This sounds like good news and it is. It will be part of a general drop in prices, as inflation gets clubbed over the head as the economy stops thrashing around in the bathtub and just lies there, slowly rotting. If you were to include housing prices in inflation indices, the US is already in deflation. Within about 6 months, unless the Fed or Treasury does something really stupid (always a possibility) the general press will be full of talks of the danger of deflation.

The good news on this is that that will get banks lending again. The main reason banks aren’t lending isn’t fear of counterparty risk, it’s because inflation is much higher than they are expected to lend at. When inflation crashes, lending will become profitable for them again, and they will do a lot more of it.

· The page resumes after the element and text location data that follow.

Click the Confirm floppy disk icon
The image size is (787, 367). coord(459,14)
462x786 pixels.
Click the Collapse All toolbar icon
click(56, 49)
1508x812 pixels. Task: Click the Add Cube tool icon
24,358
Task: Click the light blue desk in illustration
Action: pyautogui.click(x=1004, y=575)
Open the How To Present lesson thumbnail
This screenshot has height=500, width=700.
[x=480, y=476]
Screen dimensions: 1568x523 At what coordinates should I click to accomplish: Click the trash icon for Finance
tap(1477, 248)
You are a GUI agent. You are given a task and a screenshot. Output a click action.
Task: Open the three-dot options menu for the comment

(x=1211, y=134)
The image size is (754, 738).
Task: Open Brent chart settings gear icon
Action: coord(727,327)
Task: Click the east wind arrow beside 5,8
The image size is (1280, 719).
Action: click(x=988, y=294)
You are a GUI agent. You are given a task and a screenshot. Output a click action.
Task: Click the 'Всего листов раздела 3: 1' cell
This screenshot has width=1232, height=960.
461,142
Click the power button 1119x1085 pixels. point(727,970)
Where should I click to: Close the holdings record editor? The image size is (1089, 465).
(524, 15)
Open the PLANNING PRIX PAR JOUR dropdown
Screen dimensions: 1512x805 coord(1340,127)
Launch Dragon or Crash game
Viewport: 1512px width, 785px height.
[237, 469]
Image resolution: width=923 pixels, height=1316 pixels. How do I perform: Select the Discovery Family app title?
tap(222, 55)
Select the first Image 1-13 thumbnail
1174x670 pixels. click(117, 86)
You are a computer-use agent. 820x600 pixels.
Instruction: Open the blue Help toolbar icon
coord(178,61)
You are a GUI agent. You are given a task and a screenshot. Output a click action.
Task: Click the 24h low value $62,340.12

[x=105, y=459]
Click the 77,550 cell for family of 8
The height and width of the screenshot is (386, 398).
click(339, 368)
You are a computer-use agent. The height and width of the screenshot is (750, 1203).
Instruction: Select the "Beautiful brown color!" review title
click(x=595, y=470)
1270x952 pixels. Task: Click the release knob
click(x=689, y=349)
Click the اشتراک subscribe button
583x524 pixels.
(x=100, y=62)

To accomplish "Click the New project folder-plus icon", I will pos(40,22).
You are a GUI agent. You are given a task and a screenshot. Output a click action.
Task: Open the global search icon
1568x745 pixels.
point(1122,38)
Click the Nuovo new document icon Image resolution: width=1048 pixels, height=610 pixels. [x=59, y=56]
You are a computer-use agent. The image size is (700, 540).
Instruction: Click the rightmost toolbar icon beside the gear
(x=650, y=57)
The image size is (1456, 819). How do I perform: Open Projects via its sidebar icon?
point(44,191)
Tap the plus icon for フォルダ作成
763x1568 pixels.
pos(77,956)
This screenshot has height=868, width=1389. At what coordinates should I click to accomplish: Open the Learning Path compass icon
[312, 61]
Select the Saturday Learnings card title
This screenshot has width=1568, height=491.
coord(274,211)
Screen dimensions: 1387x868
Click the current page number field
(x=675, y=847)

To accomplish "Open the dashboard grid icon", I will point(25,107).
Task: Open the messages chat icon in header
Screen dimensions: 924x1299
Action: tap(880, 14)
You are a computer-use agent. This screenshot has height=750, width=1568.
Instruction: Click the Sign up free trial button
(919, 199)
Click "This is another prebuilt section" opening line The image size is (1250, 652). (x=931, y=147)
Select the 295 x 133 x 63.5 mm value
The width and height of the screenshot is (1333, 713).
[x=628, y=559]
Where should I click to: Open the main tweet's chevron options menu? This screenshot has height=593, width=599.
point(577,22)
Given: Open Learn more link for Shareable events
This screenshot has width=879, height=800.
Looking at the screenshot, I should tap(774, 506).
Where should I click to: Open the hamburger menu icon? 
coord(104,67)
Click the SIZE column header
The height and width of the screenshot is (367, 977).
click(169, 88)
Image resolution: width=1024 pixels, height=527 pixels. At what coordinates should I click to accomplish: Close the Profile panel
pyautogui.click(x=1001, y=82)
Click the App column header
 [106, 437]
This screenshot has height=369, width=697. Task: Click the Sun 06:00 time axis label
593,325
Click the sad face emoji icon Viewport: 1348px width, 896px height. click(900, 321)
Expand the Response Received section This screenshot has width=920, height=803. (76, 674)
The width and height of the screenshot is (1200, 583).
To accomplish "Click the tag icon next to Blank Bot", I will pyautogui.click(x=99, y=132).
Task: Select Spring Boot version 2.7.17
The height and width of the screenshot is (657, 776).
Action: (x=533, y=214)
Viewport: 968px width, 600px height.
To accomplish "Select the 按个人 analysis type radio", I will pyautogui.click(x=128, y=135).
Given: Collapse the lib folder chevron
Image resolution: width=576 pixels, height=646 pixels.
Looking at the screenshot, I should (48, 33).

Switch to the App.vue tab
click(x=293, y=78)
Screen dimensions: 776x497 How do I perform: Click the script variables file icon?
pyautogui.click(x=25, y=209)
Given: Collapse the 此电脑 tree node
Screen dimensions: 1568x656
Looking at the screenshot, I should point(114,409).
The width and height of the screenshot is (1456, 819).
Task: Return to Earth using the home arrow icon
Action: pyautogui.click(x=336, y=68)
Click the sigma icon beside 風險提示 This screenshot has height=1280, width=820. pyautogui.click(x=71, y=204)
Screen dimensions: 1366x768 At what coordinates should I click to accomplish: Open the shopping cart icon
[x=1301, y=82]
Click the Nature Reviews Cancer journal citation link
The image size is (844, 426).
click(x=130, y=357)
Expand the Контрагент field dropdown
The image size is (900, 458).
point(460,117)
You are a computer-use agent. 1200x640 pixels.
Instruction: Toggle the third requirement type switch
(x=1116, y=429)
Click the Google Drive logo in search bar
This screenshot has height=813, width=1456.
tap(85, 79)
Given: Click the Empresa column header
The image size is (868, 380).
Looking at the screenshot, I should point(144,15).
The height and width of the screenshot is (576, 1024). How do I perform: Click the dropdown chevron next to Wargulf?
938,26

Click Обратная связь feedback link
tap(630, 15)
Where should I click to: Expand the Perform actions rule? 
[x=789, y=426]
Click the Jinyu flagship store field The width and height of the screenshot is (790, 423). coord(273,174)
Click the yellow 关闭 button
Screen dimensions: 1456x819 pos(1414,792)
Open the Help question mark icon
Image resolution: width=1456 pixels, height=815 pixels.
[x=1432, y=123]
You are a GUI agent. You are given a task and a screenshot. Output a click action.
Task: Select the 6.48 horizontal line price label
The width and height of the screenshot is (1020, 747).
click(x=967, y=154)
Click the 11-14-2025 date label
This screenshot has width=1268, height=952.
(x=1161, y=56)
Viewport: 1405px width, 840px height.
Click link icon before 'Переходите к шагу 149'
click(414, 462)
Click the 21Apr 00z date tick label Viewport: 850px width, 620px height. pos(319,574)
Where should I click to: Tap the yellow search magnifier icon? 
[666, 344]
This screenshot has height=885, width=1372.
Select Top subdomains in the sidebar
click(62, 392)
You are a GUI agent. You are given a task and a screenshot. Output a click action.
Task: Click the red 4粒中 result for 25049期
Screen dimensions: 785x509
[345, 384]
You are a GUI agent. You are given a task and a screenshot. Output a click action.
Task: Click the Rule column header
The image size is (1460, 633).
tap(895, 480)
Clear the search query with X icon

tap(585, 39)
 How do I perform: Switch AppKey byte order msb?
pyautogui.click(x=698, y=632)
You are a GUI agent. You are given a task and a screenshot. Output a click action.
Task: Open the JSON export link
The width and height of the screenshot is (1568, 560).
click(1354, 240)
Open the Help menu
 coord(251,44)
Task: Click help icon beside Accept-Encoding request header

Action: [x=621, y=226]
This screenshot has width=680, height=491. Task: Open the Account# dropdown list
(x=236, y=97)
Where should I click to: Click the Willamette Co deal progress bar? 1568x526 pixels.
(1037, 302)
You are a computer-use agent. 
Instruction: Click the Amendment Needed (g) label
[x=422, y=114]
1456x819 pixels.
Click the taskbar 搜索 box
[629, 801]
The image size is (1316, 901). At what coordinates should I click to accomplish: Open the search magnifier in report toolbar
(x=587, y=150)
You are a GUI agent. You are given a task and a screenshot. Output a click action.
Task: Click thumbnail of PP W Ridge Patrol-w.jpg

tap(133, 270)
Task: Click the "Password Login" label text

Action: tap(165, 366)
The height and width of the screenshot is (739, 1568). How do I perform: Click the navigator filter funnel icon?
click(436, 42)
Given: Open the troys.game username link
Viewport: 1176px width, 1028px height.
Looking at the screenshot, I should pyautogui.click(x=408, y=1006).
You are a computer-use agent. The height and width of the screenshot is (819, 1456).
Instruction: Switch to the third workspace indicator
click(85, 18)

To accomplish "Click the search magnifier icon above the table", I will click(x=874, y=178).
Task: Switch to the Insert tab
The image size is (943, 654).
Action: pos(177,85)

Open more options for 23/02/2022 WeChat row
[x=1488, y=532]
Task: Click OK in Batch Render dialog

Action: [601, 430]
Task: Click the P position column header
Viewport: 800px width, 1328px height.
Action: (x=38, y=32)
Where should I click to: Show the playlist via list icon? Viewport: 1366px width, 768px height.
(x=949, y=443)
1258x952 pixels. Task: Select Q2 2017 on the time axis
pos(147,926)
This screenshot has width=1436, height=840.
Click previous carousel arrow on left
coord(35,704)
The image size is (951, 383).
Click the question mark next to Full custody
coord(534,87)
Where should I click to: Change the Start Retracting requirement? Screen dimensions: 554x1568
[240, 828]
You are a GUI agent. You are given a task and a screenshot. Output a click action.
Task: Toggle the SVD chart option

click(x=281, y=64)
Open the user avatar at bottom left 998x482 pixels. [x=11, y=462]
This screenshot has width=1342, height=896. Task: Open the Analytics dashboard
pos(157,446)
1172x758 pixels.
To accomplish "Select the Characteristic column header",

Meanwhile, over the next couple months, the US Treasury needs to issue somewhere between 1.5 trillion and 2 trillion dollars of bonds. These will probably almost all be short term treasuries, very likely 3 months. This means the US dollar will continue, paradoxically, to rise, even as the economy craters, because much of that money is going to have to come from overseas. Foreign central banks and normal banks will lend the money because they know if they don’t, the US will crash out and take the rest of the world with it. The dollar rising will also help moderate inflation, since it will make imports cheaper, and the US imports, well, most things.

The danger point, ironically, will come when the US stops borrowing so fast and so much…


…either because the new Congress and Administration can’t stomach it anymore, or because foreign governments decide they’ve had enough and would like to use their money to bail out their own economies and banks. At that point, the natural influx will start to be "out". Other countries will be repatriating their reserves, investors will be looking at the fundamentals of the economy, which will still be awful, and getting out. That won’t be new, all through the dollar’s rise, investors will be getting out of everything but Treasuries and securities which they believe are government backed, but it will be overwhelmed by the huge sucking sound coming from the Treasury building.

So, once the US stops borrowing as much, the dollar will begin to collapse again. The bottom line is that the US economy basically did nothing for the last 7 years. During that time the Europeans, Japanese and Chinese actually did try and improve their domestic economies. Fundamentally, they’re better bets. So, the money will start to go to them.

Don’t expect all of this to feel as good as you might think. Yes, the price of gas and heating oil will drop, but the recession will make it feel like gas is still $4 a gallon. And the dollar increasing may make things cheaper, but American workers are going to have absolutely no pricing power and neither is American industry, so wages will stagnate at best, for those who are still employed.